Teachers I Loved
Word count: 552
I once had a teacher who took very personal interest in me and my sisters. She was a beautiful lady of around thirty years old. She had beautiful dark brown or black hair. It is hard to tell when hair is brown or black. To me it was black. When I was young everyone said I had black hair, but in my own opinion it was dark brown. So for arguments sake we will say she had dark brown hair. Her name was Rebecca Cato. I loved Miss Cato. She took more interest in me than any teacher I was ever privileged to be taught by.
One weekend Miss Cato took me, my older sister Vi and my sister Dorothy who was five years older than me, to her home for the weekend. She lived with her parents in an old farm house. The thing I remember most vividly was the way she took care of me. She washed and curled my hair. I was only about six or seven years old at the time and she was just a wonderful teacher.
We all loved Miss Cato. The next school year after this occurrence we were very disappointed when we learned she would not be back the following year. I have not seen her since she left at the end of the school year and have never heard anything about her.
The following year we had a teacher whose name was Leatha Collins. She was more out going than Miss Cato who was a very quiet spoken lady. Leatha was younger than Miss Cato and my sisters and I were very close to her also. She also took us to her home for a weekend. She lived on a farm with her parents and a brother. I remember most the food we had to eat. For breakfast we had fried potatoes, ham and eggs and biscuits and gravy which was very unusual for us because we were very poor and normally had oatmeal or cornmeal mush for breakfast. Momma would cook the cornmeal mush the night before and let it set, then slice it and fry it in bacon grease, if we had bacon or lard. Then we would have it with syrup on it. It was pretty good. But the ham and eggs, biscuits and gravy and fried potatoes were much better.
I remember one morning, since there was no indoor plumbing or even an outhouse, Leatha’s brother Claude went out to do his morning business and a short time later he came back in the house and he was madder than an old wet hen. Someone asked him what was wrong and he said, “The da-- leaf broke through.” Of course we laughed so hard because we all understood what he was talking about.
Those were the two most memorable teachers I had the privilege of being acquainted with.
Then of course my children’s teachers were pretty memorable also. My oldest daughter came home from school one day and she was so upset. I asked her what was wrong and she said, “Miss Green does not like me. I hate her. I want to change teachers.”
Well of course, there was no way she could change teachers. So, I tried to calm her down.
“Why don’t you just try to be as nice to her as you can. There are sometimes extenuating circumstances that make people irritable.” I wanted her to learn from this experience so I just waited for a few days to see what the result would be.
Soon my daughter, Denise came home from school and she was in a nicer mood. I said,
“What happened with your teacher? Did you find out anything that would cause her to be so unhappy?”

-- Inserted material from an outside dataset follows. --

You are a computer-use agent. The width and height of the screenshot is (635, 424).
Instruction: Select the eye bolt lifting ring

“You were right, Mom,” she responded. “I found out Miss Green has an invalid husband at home. She has to go home at lunch time and prepare his lunch for him and take care of his needs. That is why she is so irritable.”
So, the lesson to be learned is that we should always give the other person the benefit of a doubt. Don’t automatically judge someone who is not so sweet or not so affable to be a horses’s patoot till you know the reason for their unkind words and actions.